Crítica | Cruella
Navegando na onda de live actions da Disney que adapta seus clássicos para novas versões, Cruella de Craig Gillespie mira remontar a história da Cruella De Vil, vilã do clássico 101 Dálmatas, como uma espécie de anti-heroína mal compreendida, tal qual ocorreu com Malévola anos antes. O filme protagonizado por Emma Stone é estiloso, tem uma edição semelhante aos populares videoclipes da MTV típicos dos anos 90, e se vale de uma trilha cheia de sucessos do rock e do pop para exibir a história de Estella, uma garota que ainda na infância, em 1964, perde sua mãe em um momento de confusão com a Baronesa (Emma Thompson).
Narrado em primeira pessoa pela protagonista, o filme da um salto de dez anos e apresenta a personagem se dedicando ao sonho de ser estilista tal como a Baronesa, alguém que a antagoniza. Além disso, Estela passa o restante do tempo em trambiques com dois ladrões que conhece ainda criança, após se tornar órfã.
O roteiro é simples. Apresenta-a negando a própria identidade, pintando seu cabelo bicolor de preto e branco, como era no desenho original de 1961, como um disfarce, fingindo-se de normal. Mostra o trauma sofrido ao lado da mãe e, lógico, trata de uma história de vingança de personagens bem parecidos. Porém, em nenhum momento ela é pintada como uma mulher má, maquiavélica ou algo que o valha, por mais que hajam algumas sugestões disso durante a história.
Os aspectos negativos englobam a narração extremamente expositiva e irritante que Stone protagoniza. Além do excesso de efeitos digitais ao mostrar os animais. O intuito de não colocar pets em risco faz com que o filme soe artificial. Os cães se encaixam mal em cena, não tem consistência, parecem bonecos. Sob esse aspecto, o filme não fica bom nem quando é comparado ao recente A Dama e o Vagabundo, feito direto para o streaming no Disney +, com um orçamento mais enxuto.
Além da questão visual, há outros elementos que comprometem a suspensão de descrença dentro da trama. No intuito de vingar sua mãe que morreu sendo acusada de roubar, Estella resolve roubar para sobreviver, trazendo a estranha mensagem de que a natureza de sua família é a contravenção. Outro grave pecado é fazer o publico simpatizar pela personagem e depois nos levar a acreditar que ela maltratou e assassinou os cães, para somente depois mostrar que isso era um despiste. Tudo é bastante inverossímil e barato e piora em perspectiva quando se percebe o amontoado de clichês que rodeiam os personagens periféricos.

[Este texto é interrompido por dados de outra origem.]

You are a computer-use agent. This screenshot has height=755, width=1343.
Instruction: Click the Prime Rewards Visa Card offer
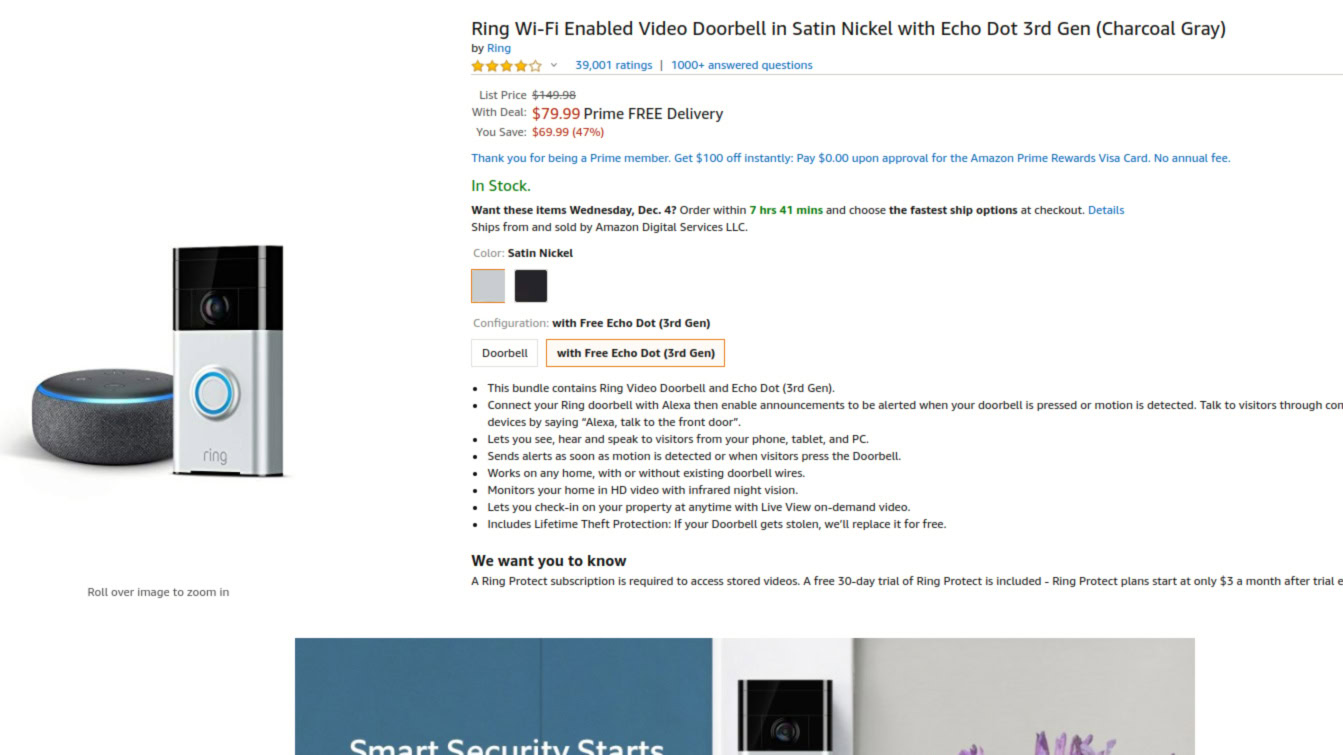[850, 158]
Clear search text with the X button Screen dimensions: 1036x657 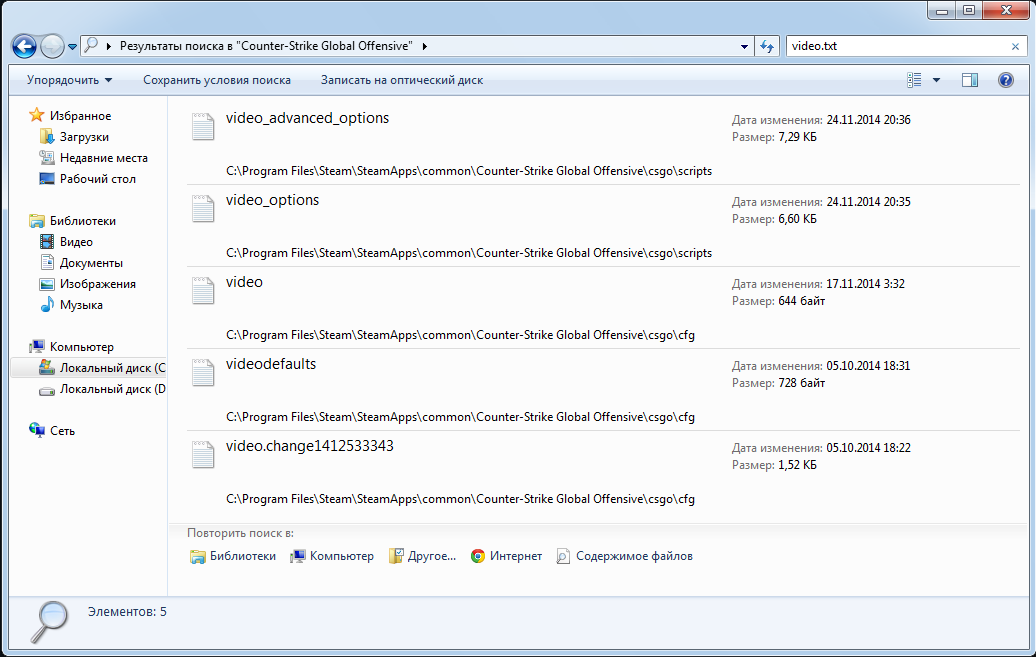[x=1016, y=46]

Apesar da beleza dos figurinos, cenários e fotografia do filme (afinal, se o foco narrativo é na moda, é preciso sim cuidar de aspectos de imagem do longa), e do desempenho carismático de Stone, o texto não acompanha isso. Nada faz crer que a personagem da Baronesa, com os olhos meticulosos de uma estilista, não perceberia o ardil de Estella-Cruella. O passado da personagem central apela para a melancolia, e ainda se acovarda em unir o seu drama com a velha condição de filiação maldita, que piora ao ser comparada com a fracassada tentativa de Cruella em soar dicotômica.
Thompson ao menos entrega uma boa vilã, mas o resto do elenco é sub aproveitado, incluindo ai Mark Strong que parece mais um substituto a Stanley Tucci no começo da carreira, como o bom mordomo inglês, outro jargão do cinema moderno. Cruella erra muito na pretensão. Seu texto é simples mas apegado demais a formulas. Tenta embalar sua história com músicas e narrações como as obras de Martin Scorsese e como foi com o recente Coringa, mas não tem peso ou consistência para sustentar essas comparações. Ao contrário, parece um pastiche de uma personagem icônica.